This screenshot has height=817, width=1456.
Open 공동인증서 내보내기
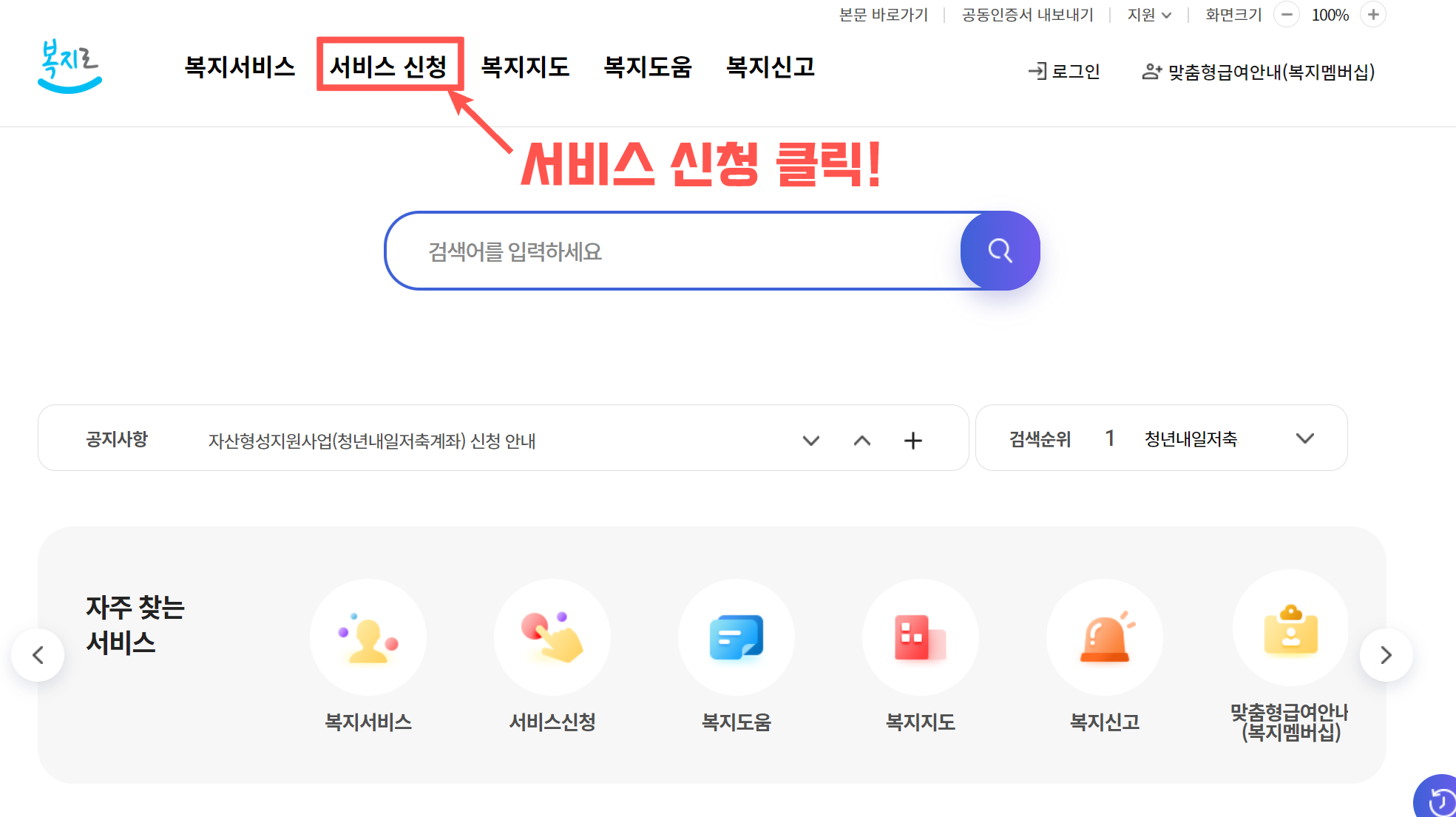(x=1027, y=14)
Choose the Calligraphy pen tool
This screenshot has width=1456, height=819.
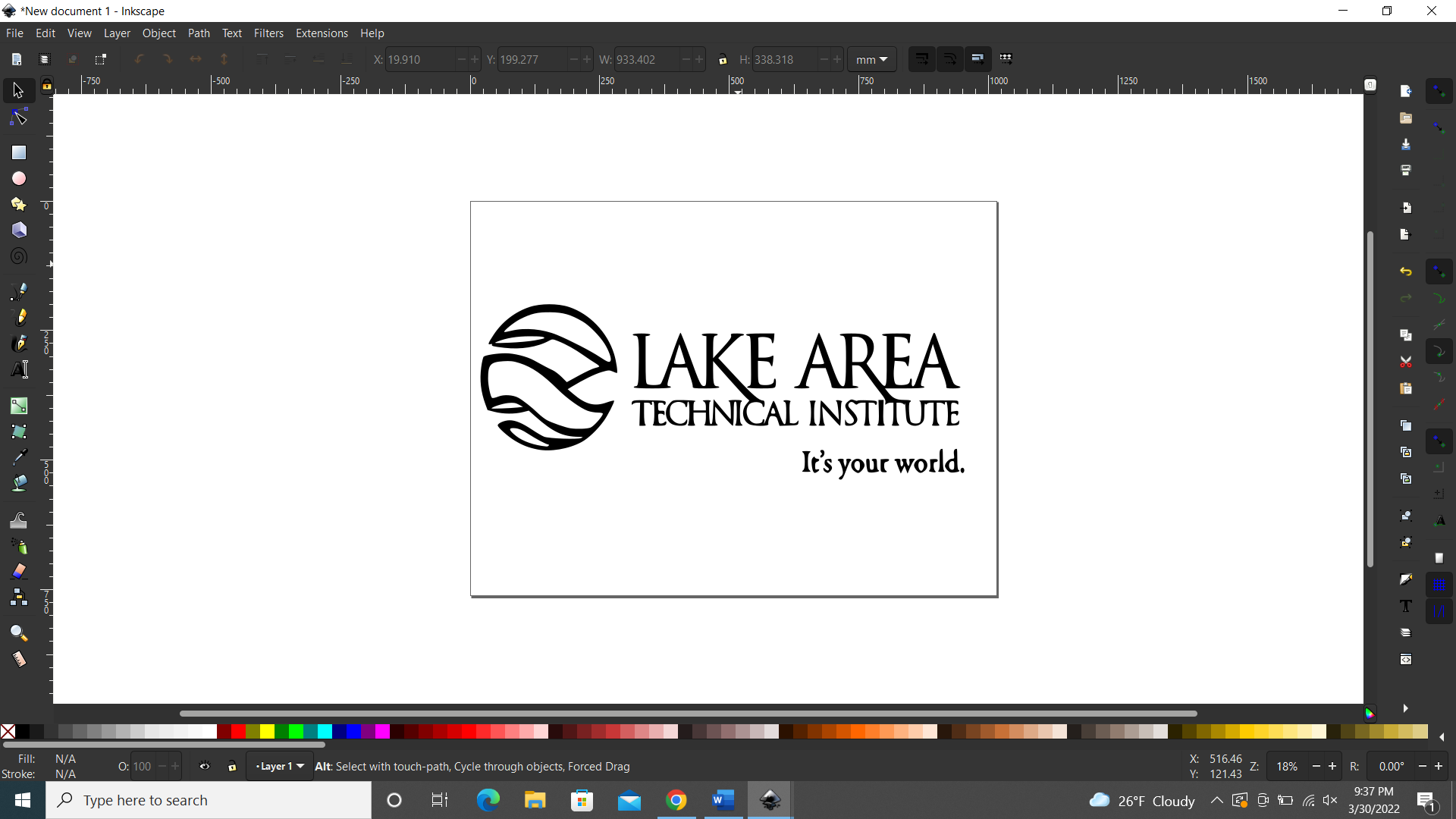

□ □ □ □

| WORK ITEM |
The preceding listing must be repeated exactly, with all images dropped.

| FINISHED EXERCISE |
This screenshot has height=817, width=1456.
Open 공동인증서 내보내기
(x=1027, y=14)
Choose the Calligraphy pen tool
This screenshot has width=1456, height=819.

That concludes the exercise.